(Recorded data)
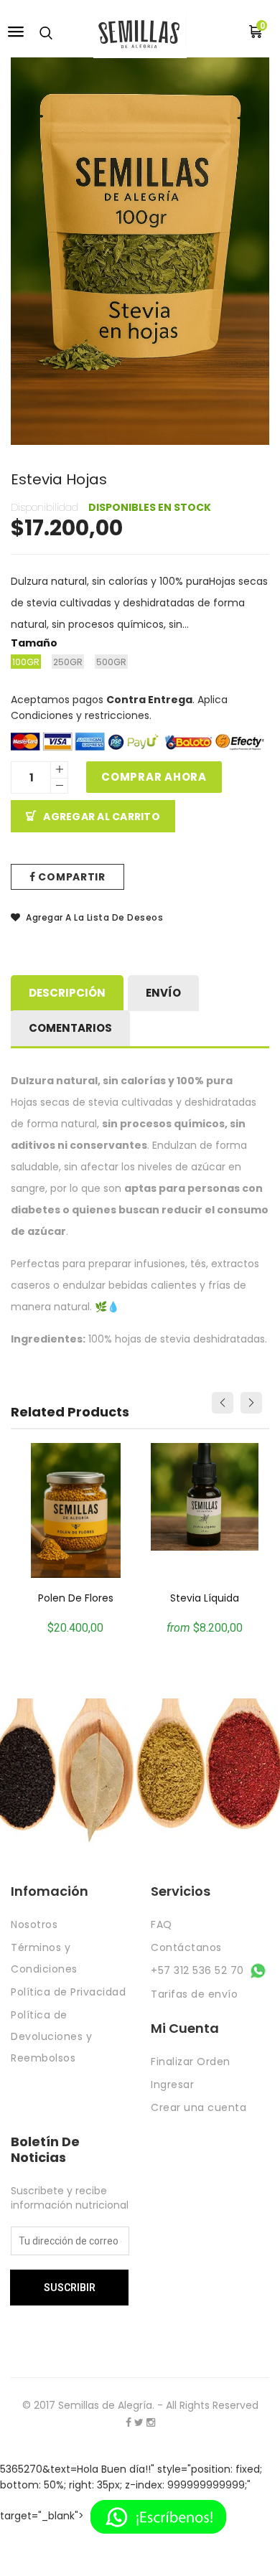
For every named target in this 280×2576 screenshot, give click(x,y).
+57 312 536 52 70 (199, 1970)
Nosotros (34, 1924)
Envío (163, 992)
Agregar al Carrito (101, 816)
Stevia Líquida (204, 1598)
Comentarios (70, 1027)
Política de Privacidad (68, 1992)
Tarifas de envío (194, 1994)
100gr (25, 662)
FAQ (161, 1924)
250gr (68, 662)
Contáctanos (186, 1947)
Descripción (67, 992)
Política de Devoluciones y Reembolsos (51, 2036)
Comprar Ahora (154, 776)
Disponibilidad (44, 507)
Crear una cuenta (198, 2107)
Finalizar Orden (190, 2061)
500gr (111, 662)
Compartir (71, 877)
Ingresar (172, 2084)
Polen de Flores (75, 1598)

* * *

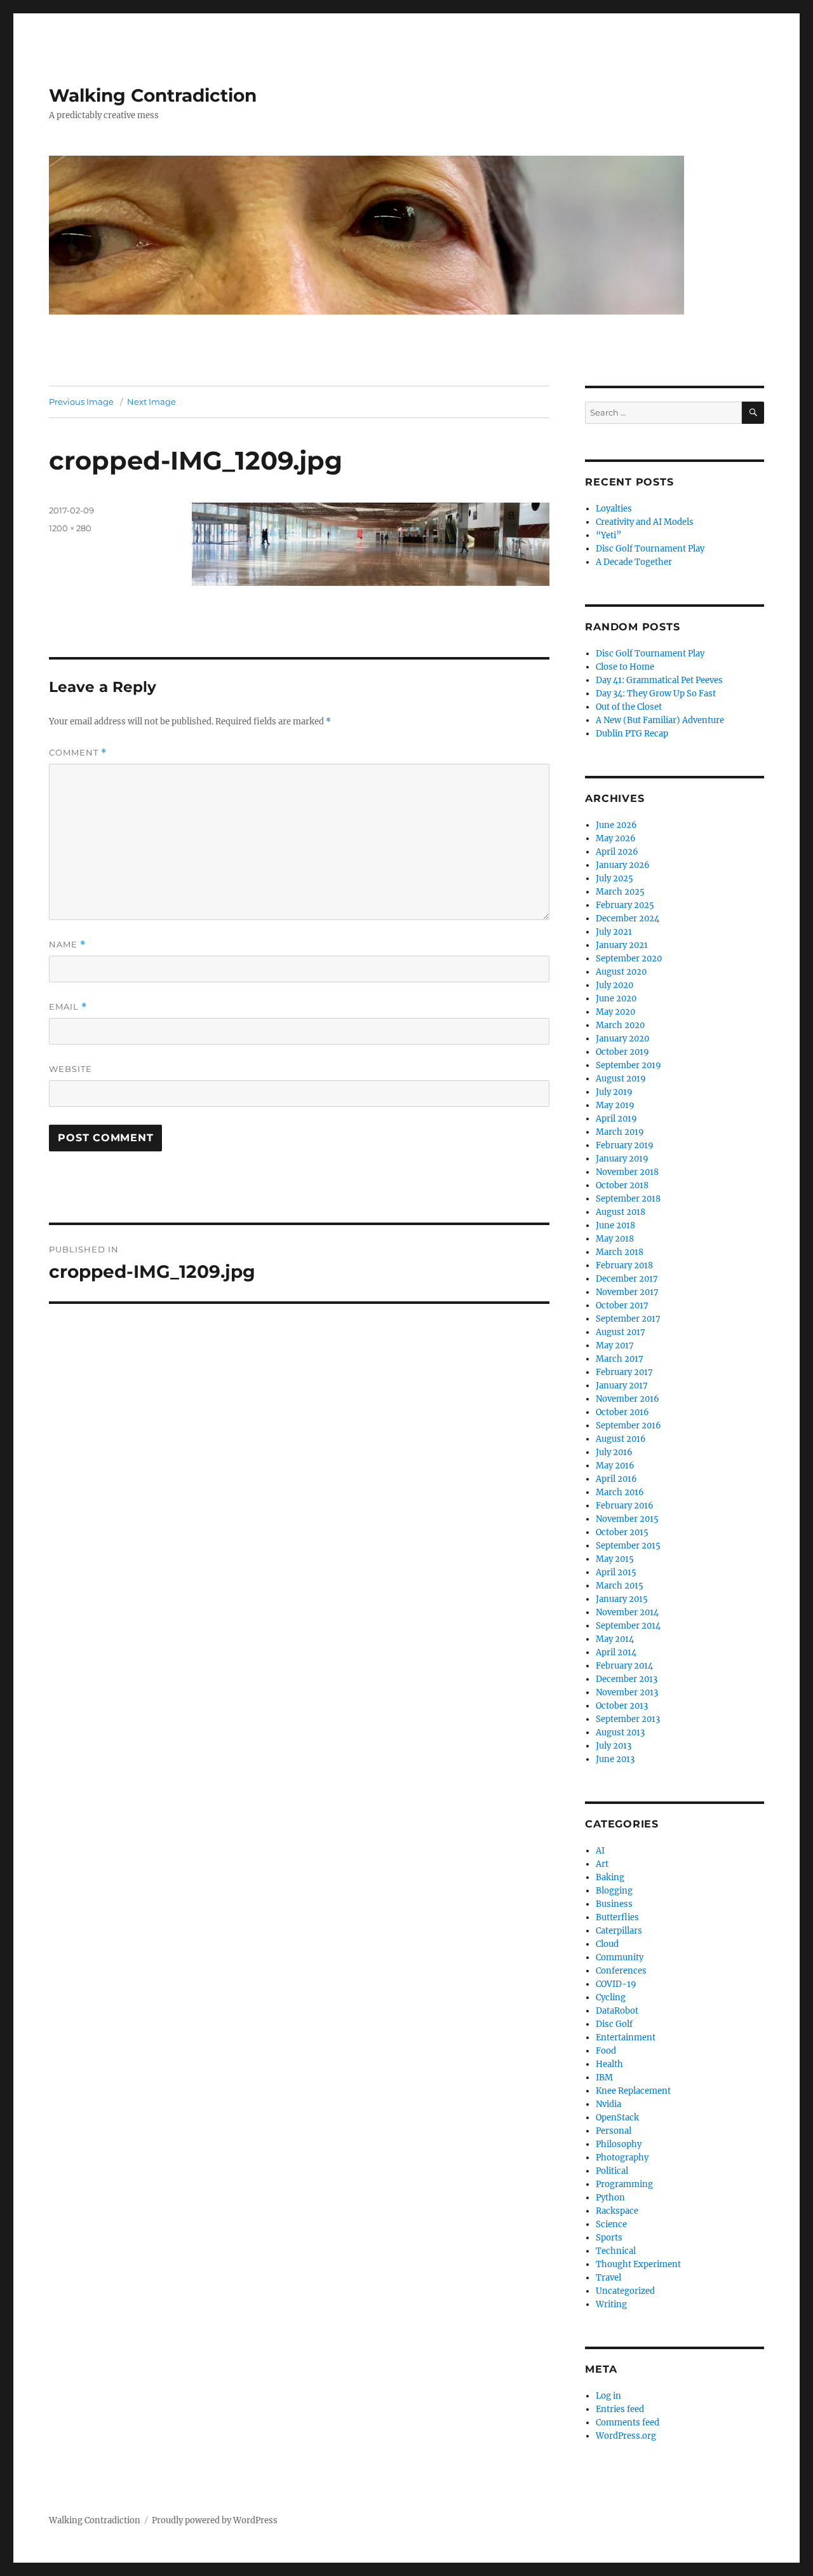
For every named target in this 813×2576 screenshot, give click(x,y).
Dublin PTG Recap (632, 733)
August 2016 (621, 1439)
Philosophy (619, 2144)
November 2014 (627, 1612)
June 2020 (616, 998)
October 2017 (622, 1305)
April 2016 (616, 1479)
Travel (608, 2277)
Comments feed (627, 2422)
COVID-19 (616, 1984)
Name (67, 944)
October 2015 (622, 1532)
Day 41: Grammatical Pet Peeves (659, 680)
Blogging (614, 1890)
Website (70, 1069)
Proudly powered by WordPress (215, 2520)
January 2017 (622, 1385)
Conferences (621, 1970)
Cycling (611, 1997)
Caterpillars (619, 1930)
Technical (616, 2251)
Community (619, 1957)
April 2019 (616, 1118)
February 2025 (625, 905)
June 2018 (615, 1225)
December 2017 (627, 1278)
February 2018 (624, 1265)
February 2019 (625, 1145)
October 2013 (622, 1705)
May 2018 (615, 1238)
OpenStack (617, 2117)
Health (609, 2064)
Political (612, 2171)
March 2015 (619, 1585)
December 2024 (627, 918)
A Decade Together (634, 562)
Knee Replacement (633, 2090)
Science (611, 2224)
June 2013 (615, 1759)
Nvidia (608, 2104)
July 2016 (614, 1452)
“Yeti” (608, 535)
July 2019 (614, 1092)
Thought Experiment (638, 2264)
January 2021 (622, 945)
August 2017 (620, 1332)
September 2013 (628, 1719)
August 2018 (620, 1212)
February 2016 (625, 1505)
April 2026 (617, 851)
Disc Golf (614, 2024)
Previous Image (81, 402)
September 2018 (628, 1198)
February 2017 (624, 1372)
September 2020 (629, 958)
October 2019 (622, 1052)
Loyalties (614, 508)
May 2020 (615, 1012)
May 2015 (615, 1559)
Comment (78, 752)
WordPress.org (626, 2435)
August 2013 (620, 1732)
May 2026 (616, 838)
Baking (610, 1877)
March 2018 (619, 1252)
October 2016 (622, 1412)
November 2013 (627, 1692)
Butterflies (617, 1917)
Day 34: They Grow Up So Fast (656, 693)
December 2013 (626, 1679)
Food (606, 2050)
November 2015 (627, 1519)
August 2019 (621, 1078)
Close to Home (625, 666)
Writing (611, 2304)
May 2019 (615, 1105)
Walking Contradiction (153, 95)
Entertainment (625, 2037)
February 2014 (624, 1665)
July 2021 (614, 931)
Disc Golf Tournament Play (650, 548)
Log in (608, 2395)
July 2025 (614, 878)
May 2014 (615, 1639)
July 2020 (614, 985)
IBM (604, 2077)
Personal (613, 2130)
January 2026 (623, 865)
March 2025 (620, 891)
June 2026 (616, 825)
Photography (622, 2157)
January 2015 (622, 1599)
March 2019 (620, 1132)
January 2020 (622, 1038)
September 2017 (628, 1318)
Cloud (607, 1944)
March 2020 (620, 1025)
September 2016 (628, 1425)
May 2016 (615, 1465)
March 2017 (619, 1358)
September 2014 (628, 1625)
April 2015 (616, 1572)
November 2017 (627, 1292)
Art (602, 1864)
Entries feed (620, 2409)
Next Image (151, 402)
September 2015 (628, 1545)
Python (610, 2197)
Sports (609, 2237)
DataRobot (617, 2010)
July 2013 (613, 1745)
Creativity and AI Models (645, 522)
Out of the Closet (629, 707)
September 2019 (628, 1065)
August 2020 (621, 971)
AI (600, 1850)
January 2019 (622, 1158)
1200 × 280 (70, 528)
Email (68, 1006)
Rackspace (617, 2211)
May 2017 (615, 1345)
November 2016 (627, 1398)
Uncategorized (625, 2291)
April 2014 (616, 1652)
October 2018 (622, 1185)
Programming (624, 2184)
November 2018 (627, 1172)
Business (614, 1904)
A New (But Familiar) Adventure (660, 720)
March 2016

### WHAT TO WORK ON
Write out exactly the lines that fall from the line with "Finalizar Orden (190, 2061)" to the line with "Polen de Flores (75, 1598)" in the records above, keeping both ends.

### TASK OUTPUT
Finalizar Orden (190, 2061)
500gr (111, 662)
Compartir (71, 877)
Ingresar (172, 2084)
Polen de Flores (75, 1598)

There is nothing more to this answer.